Рассеивая за собой сизую гарь выхлопа, катер потащил адмиралов на другие эсминцы. Грапф не спешил сниматься с якоря. «Новик» лишь глубокой ночью оставил тишайший рейд. На малом пошли через мелководья. Долго еще виднелась громада замка псов-рыцарей да дымила над морем труба ликероводочного завода… Турбины глухо выли под палубой. Было неспокойно на душе.
* * *
Михайловский маяк с берега Курляндии давал во мрак ночи резкие короткие проблески, и было непонятно – для кого он работает. Штурман склонился над пеленгатором, но фон Грапф наорал на него, как последний гужбан, потом вежливо добавил:
– Голову же надо иметь. Зачем вы пеленгуете Михаила, если этот маяк давно уже занят колбасниками?
– Верно, – согласился Артеньев. – У вас нет гарантии, что сигналы эти не фальшивы… нарочно, чтобы сбить нас с курса.
Пошли дальше. Грапф насвистывал разные шансонье, каких он знал бесчисленное множество, и Артеньев по этому обилию мотивов пришел к выводу, что Гарольд Карлович смолоду, видать, немало путался по кабакам. Между прочим, командир продолжал оставаться очень внимательным. Если Грапф замечал, что один из шести сигнальщиков залезал биноклем не в свой сектор горизонта, он брал матроса за уши, заставляя его смотреть куда надо.
– Не отвлекайся! – говорил он почти ласково. – В чужом секторе не девки пляшут… такая же водичка, как у тебя!
Во мраке досыпающих Ирбен «Новик» пролетал, как бесплотный дух. Дейчман звонил из низов, любопытствуя:
– Что у вас там наверху, блаженные?
– Ничего, – отвечал Артеньев сухо. – Плохая видимость.
– А у нас – как в банях у Сандунова. Вентиляция обжаривает. Не продвинуть. Вам-то там, на ветерке, благодать…

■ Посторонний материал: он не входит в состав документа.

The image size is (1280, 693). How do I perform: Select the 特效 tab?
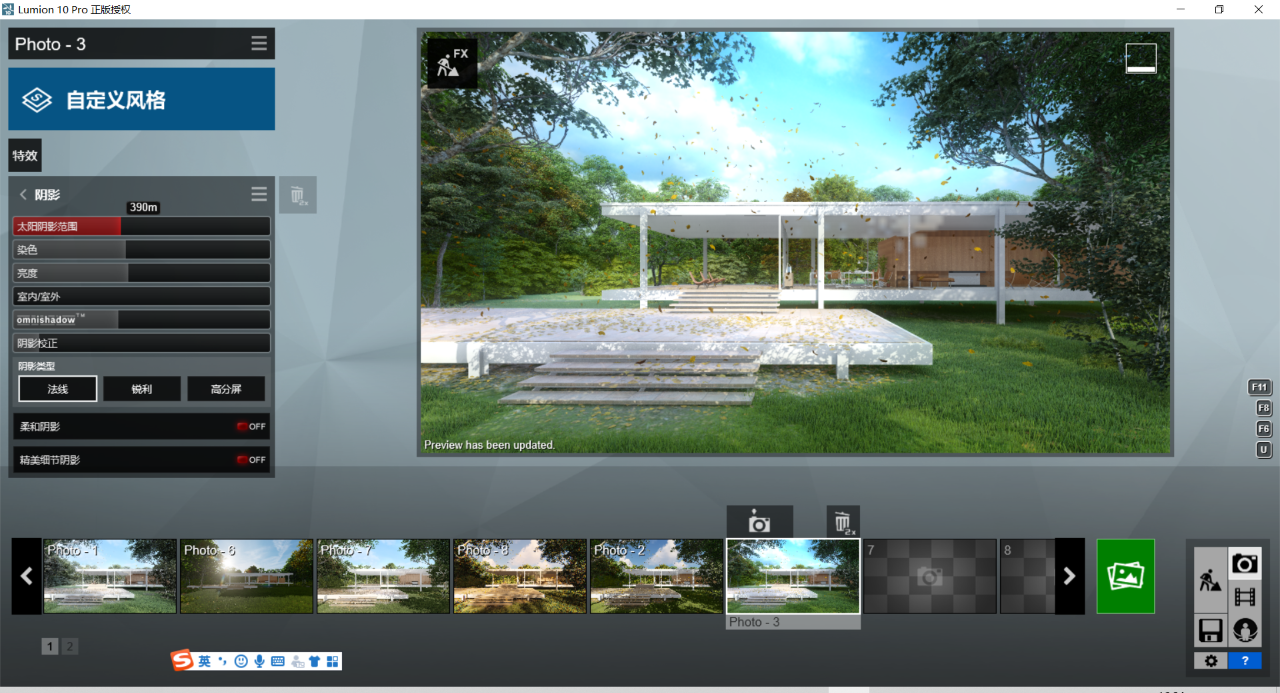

Артеньев защелкнул на щите трубку телефона. – Гарольд Карлович, а не отвернуть ли нам на Аренсбург? Со стороны норда на небе видны какие-то подозрительные зарницы…
Это был как раз тот самый момент, когда номерные германские эсминцы нарвались на русскую брандвахту Аренсбурга. Фон Грапф поднял бинокль, линзы которого (ночные) вспыхнули в темноте, как два фиолетовых тюльпана. Зарницы с норда уже погасли.

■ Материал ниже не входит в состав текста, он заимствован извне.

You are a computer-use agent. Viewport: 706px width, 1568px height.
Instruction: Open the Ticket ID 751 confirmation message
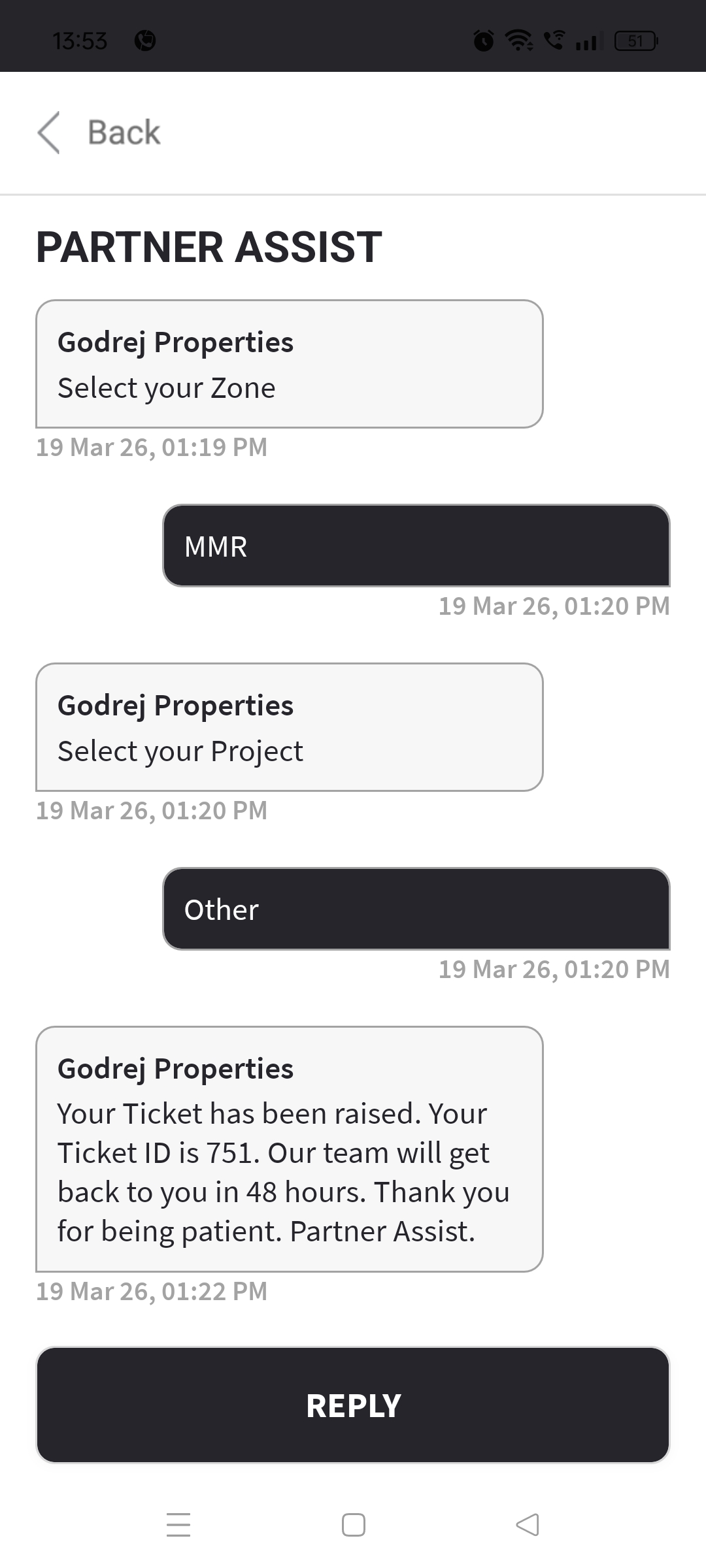289,1149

– Обойдется, – сказал он. – Поболтаемся еще в этом мешке.
Прошло еще полчаса. Петряев скатился на мостик с площадки дальномера, из кожаного портсигара достал папиросу:
– Кажется, эта канитель не кончится… У кого спички? Дайте прикурить… Я солидарен с мнением старшого: пошли на Аренсбург и как раз к открытию базара будем на рейде.
Старший минер Мазепа чиркнул под носом артиллериста спичкой и тут же загасил ее в ладонях.
– Сигнальцы! – гаркнул. – Я за вас буду докладывать?
И голос Широго совпал с воплями сигнальной вахты:
– Прямо на нас… два силуэта… тип неизвестен!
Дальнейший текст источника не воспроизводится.